Bagi mereka para penggembira, bisa mendekati stadion saat pembukaan ataupun berada di sekitaran Edutorium sudah sangat senang meski tak bisa masuk ke dalam. Mereka rela jalan kaki berkilo meter, sambil saling senyum sapa meski tak mengenal satu sama lain.
Muktamar dan Keteladanan
Sampai pada akhirnya, Prof. Haedar dan Prof. Mu’ti terpilih, tak ada riuh kegaduhan bahkan kursi pun masih berada di posisi sebagaimana saat di tata oleh panitia. Menyejukkan, semua proses dari Sidang Tanwir, Pleno sampai pemilihan dilaksanakan dengan tertib. Yang terpilih atau pun tidak terpilih semuanya senyum gembira, tidak ada terdengar kasak-kusuk dan drama di dalamnya. Bahkan, dari dibuka oleh Presiden Joko Widodo sampai ditutup Wakil Presiden KH. Ma’ruf Amin, nampak suasana adem ayem.

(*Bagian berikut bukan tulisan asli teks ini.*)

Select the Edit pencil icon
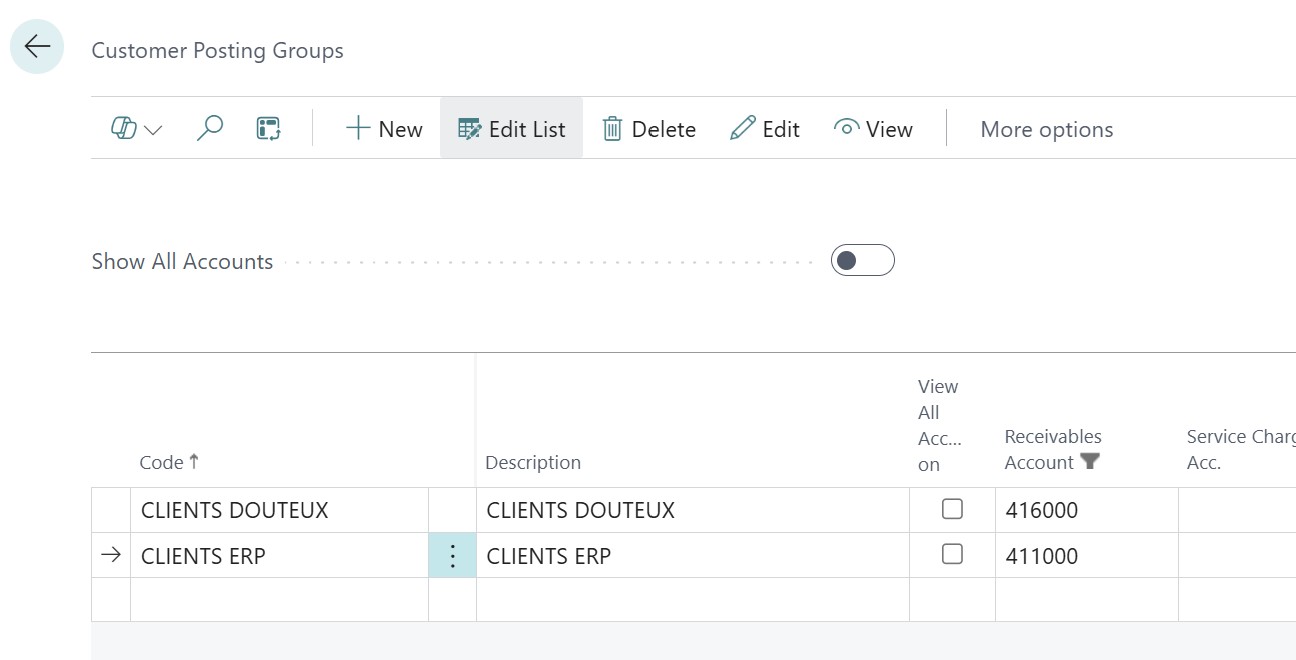This screenshot has width=1296, height=660. point(764,128)
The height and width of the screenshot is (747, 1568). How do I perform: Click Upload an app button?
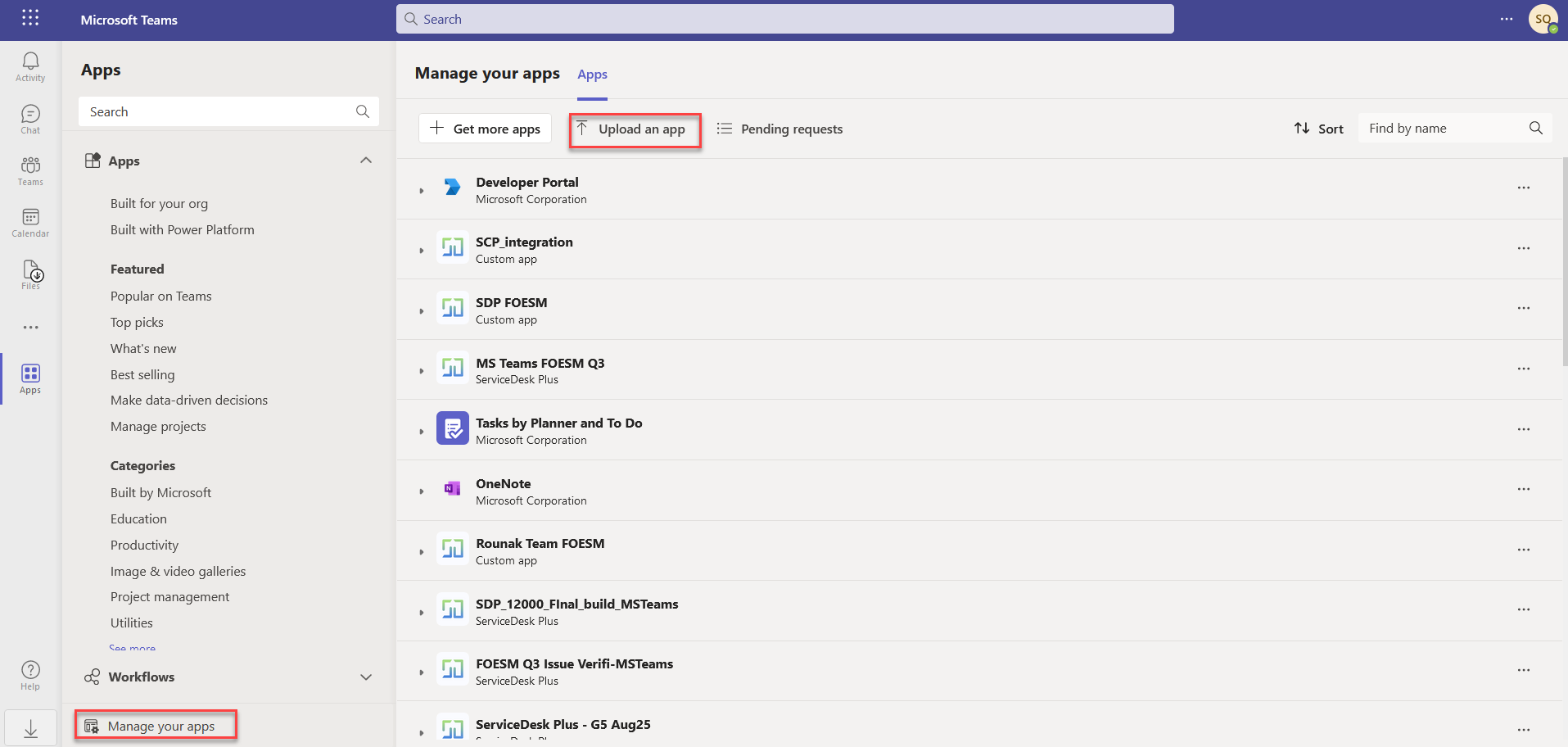(x=635, y=129)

Pemilihan yang memanfaatkan teknologi yang hasilnya pun sangat dapat dipercaya, tata cara baik teknis maupun regulasi yang rapi dapat menjadi contoh bagi proses pemilihan yang lain, misalnya Pemilu. Hampir semuanya berjalan sebagaimana rencana yang di wacanakan oleh panitia. Jutaan penggembira pun terlihat tertib, segala antisipasi dari logistik hingga kesehatan pun dipersiapkan dengan baik. Maka pantaslah Mas Gibran, Walikota Solo memberikan apresiasi terkait kesiapan pelaksanaan Muktamar ke-48.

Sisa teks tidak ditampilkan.